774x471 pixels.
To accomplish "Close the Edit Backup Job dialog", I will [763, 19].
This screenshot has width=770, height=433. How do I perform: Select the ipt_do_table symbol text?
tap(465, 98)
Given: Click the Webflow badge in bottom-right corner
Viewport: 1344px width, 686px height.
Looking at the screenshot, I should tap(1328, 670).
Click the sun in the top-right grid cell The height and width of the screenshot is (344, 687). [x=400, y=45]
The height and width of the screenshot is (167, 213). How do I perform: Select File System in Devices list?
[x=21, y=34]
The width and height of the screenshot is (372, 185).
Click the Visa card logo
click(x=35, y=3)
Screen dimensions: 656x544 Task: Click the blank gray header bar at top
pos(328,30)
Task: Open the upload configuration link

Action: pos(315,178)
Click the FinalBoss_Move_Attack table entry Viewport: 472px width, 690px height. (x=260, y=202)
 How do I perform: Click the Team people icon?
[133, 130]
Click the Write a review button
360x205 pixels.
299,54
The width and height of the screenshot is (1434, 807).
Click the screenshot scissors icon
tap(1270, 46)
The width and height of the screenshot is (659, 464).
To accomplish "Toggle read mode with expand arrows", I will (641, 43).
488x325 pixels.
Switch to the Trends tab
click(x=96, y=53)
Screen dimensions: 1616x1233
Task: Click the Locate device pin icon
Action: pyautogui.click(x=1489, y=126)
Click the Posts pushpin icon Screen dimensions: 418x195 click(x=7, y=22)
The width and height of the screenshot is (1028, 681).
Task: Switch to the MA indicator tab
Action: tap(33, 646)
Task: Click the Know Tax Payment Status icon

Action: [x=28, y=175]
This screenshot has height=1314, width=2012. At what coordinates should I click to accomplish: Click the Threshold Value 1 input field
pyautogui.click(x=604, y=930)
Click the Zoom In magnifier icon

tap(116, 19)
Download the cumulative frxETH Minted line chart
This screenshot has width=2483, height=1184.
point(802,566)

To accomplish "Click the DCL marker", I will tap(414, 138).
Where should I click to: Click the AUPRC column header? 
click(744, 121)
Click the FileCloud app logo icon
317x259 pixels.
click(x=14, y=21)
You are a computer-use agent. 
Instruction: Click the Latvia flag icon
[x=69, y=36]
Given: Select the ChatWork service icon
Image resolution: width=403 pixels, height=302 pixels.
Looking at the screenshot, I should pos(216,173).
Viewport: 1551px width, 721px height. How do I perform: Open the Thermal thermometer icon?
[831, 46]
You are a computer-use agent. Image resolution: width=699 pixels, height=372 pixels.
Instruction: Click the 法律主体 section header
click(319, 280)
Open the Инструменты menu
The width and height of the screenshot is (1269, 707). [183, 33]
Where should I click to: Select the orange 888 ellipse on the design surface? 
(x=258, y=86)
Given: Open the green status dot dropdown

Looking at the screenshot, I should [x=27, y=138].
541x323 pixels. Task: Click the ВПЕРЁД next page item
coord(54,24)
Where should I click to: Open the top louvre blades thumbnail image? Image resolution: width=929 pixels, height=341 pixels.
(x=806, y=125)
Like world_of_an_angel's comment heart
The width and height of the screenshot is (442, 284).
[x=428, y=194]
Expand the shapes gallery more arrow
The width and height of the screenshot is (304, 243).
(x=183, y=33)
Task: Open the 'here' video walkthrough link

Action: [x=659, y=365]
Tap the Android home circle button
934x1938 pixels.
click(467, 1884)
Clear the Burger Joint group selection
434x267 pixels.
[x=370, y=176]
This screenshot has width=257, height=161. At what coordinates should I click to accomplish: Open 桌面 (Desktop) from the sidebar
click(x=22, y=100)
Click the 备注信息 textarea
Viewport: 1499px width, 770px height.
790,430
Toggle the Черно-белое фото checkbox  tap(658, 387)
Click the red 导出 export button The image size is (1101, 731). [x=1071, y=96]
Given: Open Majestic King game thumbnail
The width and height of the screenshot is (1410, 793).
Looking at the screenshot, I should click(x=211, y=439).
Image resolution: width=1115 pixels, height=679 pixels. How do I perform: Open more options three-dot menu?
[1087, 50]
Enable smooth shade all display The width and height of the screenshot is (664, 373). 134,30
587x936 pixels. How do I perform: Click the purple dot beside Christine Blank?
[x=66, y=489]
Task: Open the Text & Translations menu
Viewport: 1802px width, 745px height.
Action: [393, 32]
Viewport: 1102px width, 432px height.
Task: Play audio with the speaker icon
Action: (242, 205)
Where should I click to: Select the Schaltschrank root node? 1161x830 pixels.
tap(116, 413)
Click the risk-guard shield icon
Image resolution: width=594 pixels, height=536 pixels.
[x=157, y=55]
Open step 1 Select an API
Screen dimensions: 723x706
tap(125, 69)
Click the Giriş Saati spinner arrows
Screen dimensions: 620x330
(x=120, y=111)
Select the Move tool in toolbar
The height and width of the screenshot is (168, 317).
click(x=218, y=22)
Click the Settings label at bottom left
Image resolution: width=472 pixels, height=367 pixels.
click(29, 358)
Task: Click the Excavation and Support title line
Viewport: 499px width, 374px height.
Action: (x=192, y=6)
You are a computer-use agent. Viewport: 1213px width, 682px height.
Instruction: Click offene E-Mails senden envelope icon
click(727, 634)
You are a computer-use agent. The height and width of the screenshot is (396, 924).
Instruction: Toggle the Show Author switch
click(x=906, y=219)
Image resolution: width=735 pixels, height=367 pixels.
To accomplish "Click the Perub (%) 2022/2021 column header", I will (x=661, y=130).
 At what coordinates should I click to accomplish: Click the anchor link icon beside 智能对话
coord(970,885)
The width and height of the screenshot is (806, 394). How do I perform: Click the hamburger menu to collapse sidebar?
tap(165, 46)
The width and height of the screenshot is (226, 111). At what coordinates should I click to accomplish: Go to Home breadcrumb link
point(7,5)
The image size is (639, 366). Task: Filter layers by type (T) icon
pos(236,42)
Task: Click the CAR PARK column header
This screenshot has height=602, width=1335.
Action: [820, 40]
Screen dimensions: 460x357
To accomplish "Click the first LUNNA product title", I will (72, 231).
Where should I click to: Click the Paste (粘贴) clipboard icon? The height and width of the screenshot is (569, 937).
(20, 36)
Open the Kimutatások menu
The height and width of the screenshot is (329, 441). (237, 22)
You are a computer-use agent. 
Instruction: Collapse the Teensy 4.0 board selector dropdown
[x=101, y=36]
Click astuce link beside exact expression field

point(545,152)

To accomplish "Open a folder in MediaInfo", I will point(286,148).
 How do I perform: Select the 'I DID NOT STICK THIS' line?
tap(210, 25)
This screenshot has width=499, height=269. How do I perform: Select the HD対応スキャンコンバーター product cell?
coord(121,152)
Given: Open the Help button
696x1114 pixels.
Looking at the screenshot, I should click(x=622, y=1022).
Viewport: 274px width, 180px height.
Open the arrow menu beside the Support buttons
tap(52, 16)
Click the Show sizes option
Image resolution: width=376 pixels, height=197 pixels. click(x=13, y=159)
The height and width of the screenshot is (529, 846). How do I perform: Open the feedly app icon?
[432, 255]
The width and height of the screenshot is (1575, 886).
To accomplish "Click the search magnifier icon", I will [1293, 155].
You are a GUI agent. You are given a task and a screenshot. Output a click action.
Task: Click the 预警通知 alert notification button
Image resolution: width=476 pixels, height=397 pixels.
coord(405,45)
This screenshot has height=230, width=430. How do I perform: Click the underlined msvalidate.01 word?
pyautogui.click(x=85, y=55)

Stated task –
Print every line of the items above again, character for character and with nothing changed.

Written reply –
774x471 pixels.
To accomplish "Close the Edit Backup Job dialog", I will [763, 19].
This screenshot has width=770, height=433. How do I perform: Select the ipt_do_table symbol text?
tap(465, 98)
Given: Click the Webflow badge in bottom-right corner
Viewport: 1344px width, 686px height.
Looking at the screenshot, I should tap(1328, 670).
Click the sun in the top-right grid cell The height and width of the screenshot is (344, 687). [x=400, y=45]
The height and width of the screenshot is (167, 213). How do I perform: Select File System in Devices list?
[x=21, y=34]
The width and height of the screenshot is (372, 185).
Click the Visa card logo
click(x=35, y=3)
Screen dimensions: 656x544 Task: Click the blank gray header bar at top
pos(328,30)
Task: Open the upload configuration link

Action: pos(315,178)
Click the FinalBoss_Move_Attack table entry Viewport: 472px width, 690px height. (x=260, y=202)
 How do I perform: Click the Team people icon?
[133, 130]
Click the Write a review button
360x205 pixels.
299,54
The width and height of the screenshot is (1434, 807).
Click the screenshot scissors icon
tap(1270, 46)
The width and height of the screenshot is (659, 464).
To accomplish "Toggle read mode with expand arrows", I will (641, 43).
488x325 pixels.
Switch to the Trends tab
click(x=96, y=53)
Screen dimensions: 1616x1233
Task: Click the Locate device pin icon
Action: pyautogui.click(x=1489, y=126)
Click the Posts pushpin icon Screen dimensions: 418x195 click(x=7, y=22)
The width and height of the screenshot is (1028, 681).
Task: Switch to the MA indicator tab
Action: tap(33, 646)
Task: Click the Know Tax Payment Status icon

Action: [x=28, y=175]
This screenshot has height=1314, width=2012. At what coordinates should I click to accomplish: Click the Threshold Value 1 input field
pyautogui.click(x=604, y=930)
Click the Zoom In magnifier icon

tap(116, 19)
Download the cumulative frxETH Minted line chart
This screenshot has width=2483, height=1184.
point(802,566)

To accomplish "Click the DCL marker", I will tap(414, 138).
Where should I click to: Click the AUPRC column header? 
click(744, 121)
Click the FileCloud app logo icon
317x259 pixels.
click(x=14, y=21)
You are a computer-use agent. 
Instruction: Click the Latvia flag icon
[x=69, y=36]
Given: Select the ChatWork service icon
Image resolution: width=403 pixels, height=302 pixels.
Looking at the screenshot, I should pos(216,173).
Viewport: 1551px width, 721px height. How do I perform: Open the Thermal thermometer icon?
[831, 46]
You are a computer-use agent. Image resolution: width=699 pixels, height=372 pixels.
Instruction: Click the 法律主体 section header
click(319, 280)
Open the Инструменты menu
The width and height of the screenshot is (1269, 707). [183, 33]
Where should I click to: Select the orange 888 ellipse on the design surface? 
(x=258, y=86)
Given: Open the green status dot dropdown

Looking at the screenshot, I should [x=27, y=138].
541x323 pixels. Task: Click the ВПЕРЁД next page item
coord(54,24)
Where should I click to: Open the top louvre blades thumbnail image? Image resolution: width=929 pixels, height=341 pixels.
(x=806, y=125)
Like world_of_an_angel's comment heart
The width and height of the screenshot is (442, 284).
[x=428, y=194]
Expand the shapes gallery more arrow
The width and height of the screenshot is (304, 243).
(x=183, y=33)
Task: Open the 'here' video walkthrough link

Action: [x=659, y=365]
Tap the Android home circle button
934x1938 pixels.
click(467, 1884)
Clear the Burger Joint group selection
434x267 pixels.
[x=370, y=176]
This screenshot has width=257, height=161. At what coordinates should I click to accomplish: Open 桌面 (Desktop) from the sidebar
click(x=22, y=100)
Click the 备注信息 textarea
Viewport: 1499px width, 770px height.
790,430
Toggle the Черно-белое фото checkbox  tap(658, 387)
Click the red 导出 export button The image size is (1101, 731). [x=1071, y=96]
Given: Open Majestic King game thumbnail
The width and height of the screenshot is (1410, 793).
Looking at the screenshot, I should click(x=211, y=439).
Image resolution: width=1115 pixels, height=679 pixels. How do I perform: Open more options three-dot menu?
[1087, 50]
Enable smooth shade all display The width and height of the screenshot is (664, 373). 134,30
587x936 pixels. How do I perform: Click the purple dot beside Christine Blank?
[x=66, y=489]
Task: Open the Text & Translations menu
Viewport: 1802px width, 745px height.
Action: [393, 32]
Viewport: 1102px width, 432px height.
Task: Play audio with the speaker icon
Action: (242, 205)
Where should I click to: Select the Schaltschrank root node? 1161x830 pixels.
tap(116, 413)
Click the risk-guard shield icon
Image resolution: width=594 pixels, height=536 pixels.
[x=157, y=55]
Open step 1 Select an API
Screen dimensions: 723x706
tap(125, 69)
Click the Giriş Saati spinner arrows
Screen dimensions: 620x330
(x=120, y=111)
Select the Move tool in toolbar
The height and width of the screenshot is (168, 317).
click(x=218, y=22)
Click the Settings label at bottom left
Image resolution: width=472 pixels, height=367 pixels.
click(29, 358)
Task: Click the Excavation and Support title line
Viewport: 499px width, 374px height.
Action: (x=192, y=6)
You are a computer-use agent. Viewport: 1213px width, 682px height.
Instruction: Click offene E-Mails senden envelope icon
click(727, 634)
You are a computer-use agent. The height and width of the screenshot is (396, 924).
Instruction: Toggle the Show Author switch
click(x=906, y=219)
Image resolution: width=735 pixels, height=367 pixels.
To accomplish "Click the Perub (%) 2022/2021 column header", I will (x=661, y=130).
 At what coordinates should I click to accomplish: Click the anchor link icon beside 智能对话
coord(970,885)
The width and height of the screenshot is (806, 394). How do I perform: Click the hamburger menu to collapse sidebar?
tap(165, 46)
The width and height of the screenshot is (226, 111). At what coordinates should I click to accomplish: Go to Home breadcrumb link
point(7,5)
The image size is (639, 366). Task: Filter layers by type (T) icon
pos(236,42)
Task: Click the CAR PARK column header
This screenshot has height=602, width=1335.
Action: [820, 40]
Screen dimensions: 460x357
To accomplish "Click the first LUNNA product title", I will (72, 231).
Where should I click to: Click the Paste (粘贴) clipboard icon? The height and width of the screenshot is (569, 937).
(20, 36)
Open the Kimutatások menu
The height and width of the screenshot is (329, 441). (237, 22)
You are a computer-use agent. 
Instruction: Collapse the Teensy 4.0 board selector dropdown
[x=101, y=36]
Click astuce link beside exact expression field

point(545,152)

To accomplish "Open a folder in MediaInfo", I will point(286,148).
 How do I perform: Select the 'I DID NOT STICK THIS' line?
tap(210, 25)
This screenshot has width=499, height=269. How do I perform: Select the HD対応スキャンコンバーター product cell?
coord(121,152)
Given: Open the Help button
696x1114 pixels.
Looking at the screenshot, I should click(x=622, y=1022).
Viewport: 274px width, 180px height.
Open the arrow menu beside the Support buttons
tap(52, 16)
Click the Show sizes option
Image resolution: width=376 pixels, height=197 pixels. click(x=13, y=159)
The height and width of the screenshot is (529, 846). How do I perform: Open the feedly app icon?
[432, 255]
The width and height of the screenshot is (1575, 886).
To accomplish "Click the search magnifier icon", I will [1293, 155].
You are a GUI agent. You are given a task and a screenshot. Output a click action.
Task: Click the 预警通知 alert notification button
Image resolution: width=476 pixels, height=397 pixels.
coord(405,45)
This screenshot has height=230, width=430. How do I perform: Click the underlined msvalidate.01 word?
pyautogui.click(x=85, y=55)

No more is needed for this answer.